1re chambre 1re section

ARRET N°

CONTRADICTOIRE

DU 01 DECEMBRE 2016

R.G. N° 14/06098

AFFAIRE :

LE DIRECTEUR DEPARTEMENTAL DES FINANCES PUBLIQUES D’EURE ET LOIR,

C/

[T] [S]

Décision déférée à la cour : Jugement rendu le 02 Juillet 2014 par le Tribunal de Grande Instance de CHARTRES

N° Chambre : 01

N° Section :

N° RG : 13/02118

Expéditions exécutoires

Expéditions

Copies

délivrées le :

à :

SELARL LEXAVOUE PARIS-VERSAILLES, avocat au barreau de VERSAILLES

Me Katell FERCHAUX-LALLEMENT de la SELARL LM AVOCATS, avocat au barreau de VERSAILLES

REPUBLIQUE FRANCAISE

AU NOM DU PEUPLE FRANCAIS

LE PREMIER DECEMBRE DEUX MILLE SEIZE,

La cour d’appel de Versailles, a rendu l’arrêt suivant dans l’affaire entre :

Monsieur LE DIRECTEUR DEPARTEMENTAL DES FINANCES PUBLIQUES D’EURE ET LOIR,

agissant sous l’autorité du Directeur Général des Finances Publiques

en ses bureaux sis

[Adresse 1]

[Localité 1]

Représentant : Maître Martine DUPUIS, membre de la SELARL LEXAVOUE PARIS-VERSAILLES, avocat au barreau de VERSAILLES, vestiaire : T.625

APPELANT

****************

Monsieur [T], [F], [J] [S]

né le [Date naissance 1] 1947 à [Localité 2] (28)

[Adresse 2]

[Localité 2]

Représentant : Me Katell FERCHAUX-LALLEMENT de la SELARL LM AVOCATS, Postulant, avocat au barreau de VERSAILLES, vestiaire : 629 – N° du dossier 20140351

Plaidant par Maitre Bruno BOURDIN, avocat au barreau de CHARTRES,

INTIME

****************

Composition de la cour :

En application des dispositions de l’article 786 du code de procédure civile, l’affaire a été débattue à l’audience publique du 17 Octobre 2016 les avocats des parties ne s’y étant pas opposés, devant Monsieur Alain PALAU, président et Madame Nathalie LAUER, Conseiller, chargée du rapport.

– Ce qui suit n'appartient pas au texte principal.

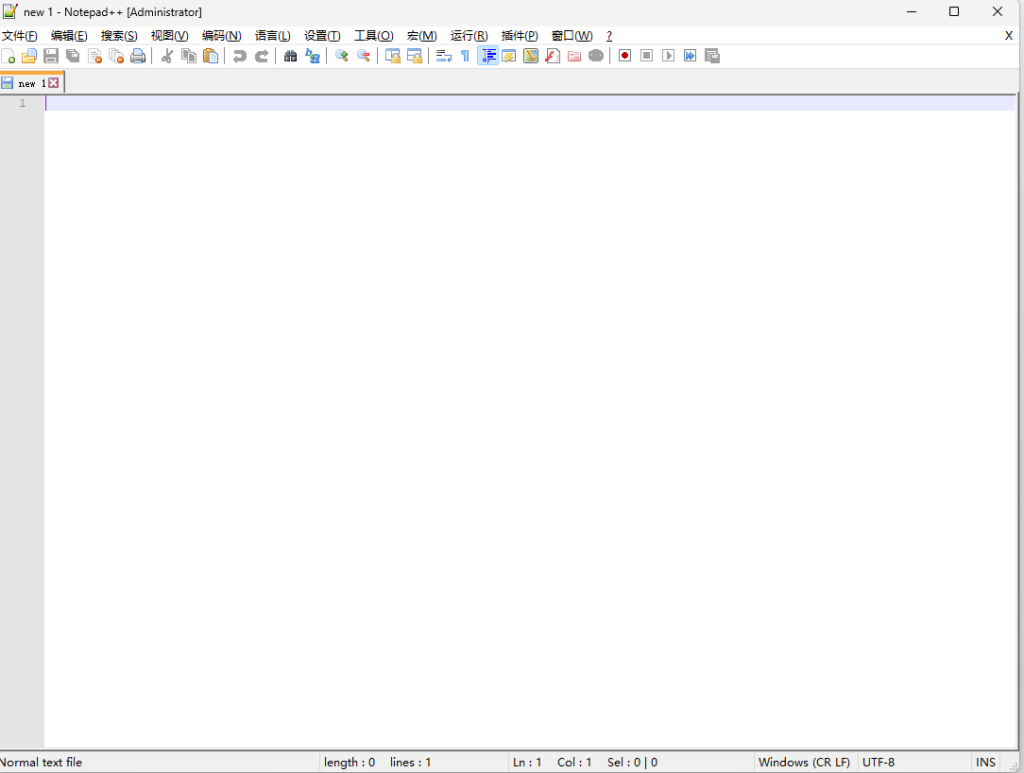1024x773 pixels.
Task: Click the New file toolbar icon
Action: click(8, 56)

Ces magistrats ont rendu compte des plaidoiries dans le délibéré de la cour, composée de :

Monsieur Alain PALAU, Président,

Madame Nathalie LAUER, Conseiller,

Monsieur Patrice DUSAUSOY, Conseiller,

Greffier, lors des débats : Madame Sylvie RENOULT,

Vu le jugement rendu le 02 juillet 2014 par le tribunal de grande instance de Chartres qui a :

— déclaré bien fondée la réclamation de M. [T] [S]

— déclaré régulière la déclaration de succession déposée par la SCP Joly Leloup le 27 février 2012 au service des impôts des entreprises de Chartres,

— annulé la décision de rejet de ladite réclamation prise par la direction départementale des finances publiques d’Eure et Loir le 13 juin 2013

— accordé la décharge des impositions supplémentaires perçues en vertu de l’avis de mise en recouvrement émis le 15 mai 2013

— condamné la direction départementale des finances publiques d’Eure et Loir à verser à M. [T] [S] la somme de 4 557 € avec intérêts au taux de 0.40% par mois depuis le 1 juillet 2013

— condamné la direction départementale des finances publiques d’Eure et Loir à verser à M. [T] [S] la somme de 1 000 € sur le fondement de l’article 700 du code de procédure civile et aux dépens.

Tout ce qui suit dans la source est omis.